■ **Material shown**
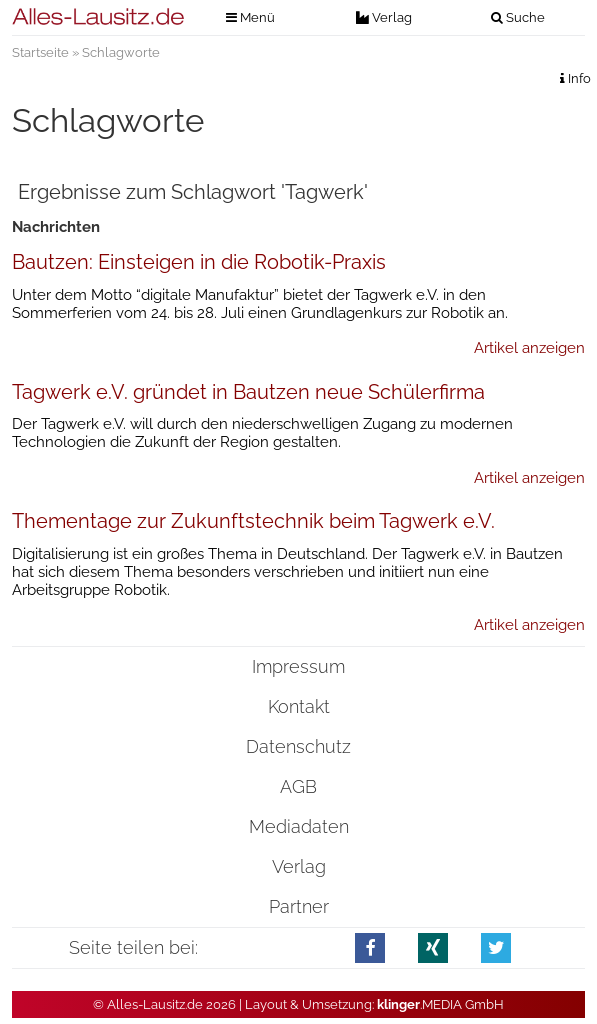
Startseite (40, 52)
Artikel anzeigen (529, 348)
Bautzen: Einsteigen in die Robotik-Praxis (199, 262)
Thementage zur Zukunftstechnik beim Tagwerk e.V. (253, 521)
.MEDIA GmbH (440, 1004)
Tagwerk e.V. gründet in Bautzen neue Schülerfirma (248, 392)
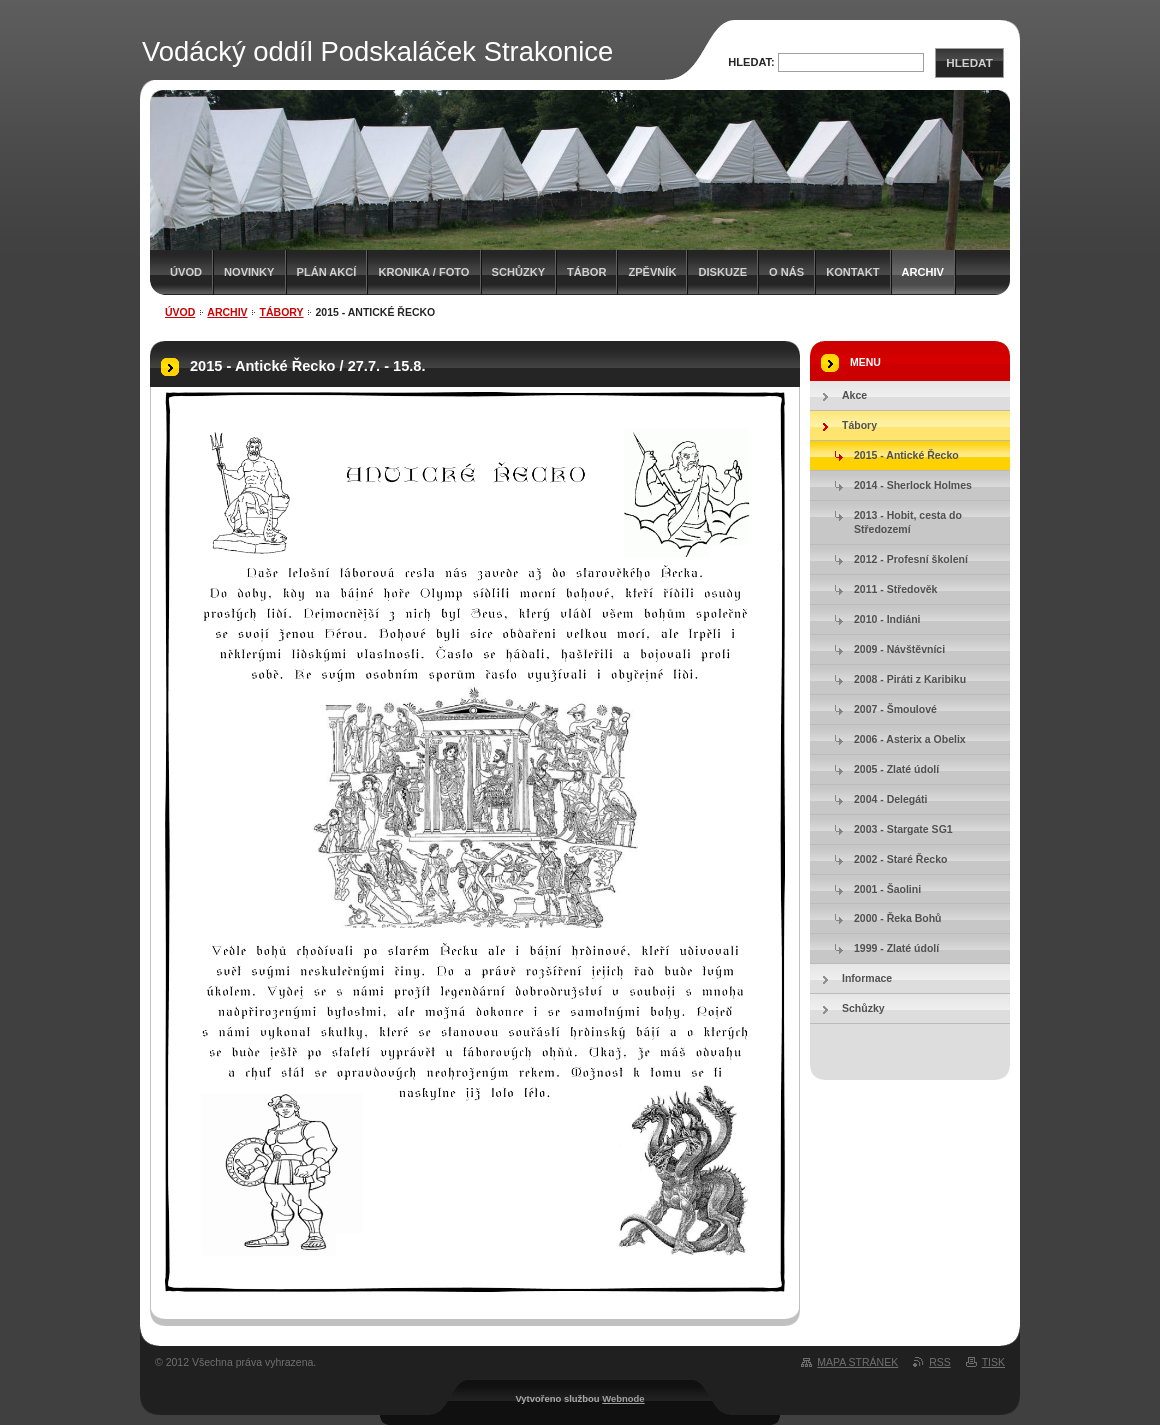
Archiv (923, 272)
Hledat (969, 62)
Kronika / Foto (423, 272)
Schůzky (519, 272)
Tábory (282, 312)
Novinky (249, 272)
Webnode (623, 1398)
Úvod (186, 272)
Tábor (586, 272)
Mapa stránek (857, 1362)
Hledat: (751, 62)
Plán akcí (327, 272)
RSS (940, 1362)
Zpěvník (652, 272)
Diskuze (722, 272)
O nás (786, 272)
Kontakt (852, 272)
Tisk (993, 1362)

■ **What to do**
Pull out every line of the data above that contains the string "Bautzen". Case counts.

■ **The reply**
Bautzen: Einsteigen in die Robotik-Praxis (199, 262)
Tagwerk e.V. gründet in Bautzen neue Schülerfirma (248, 392)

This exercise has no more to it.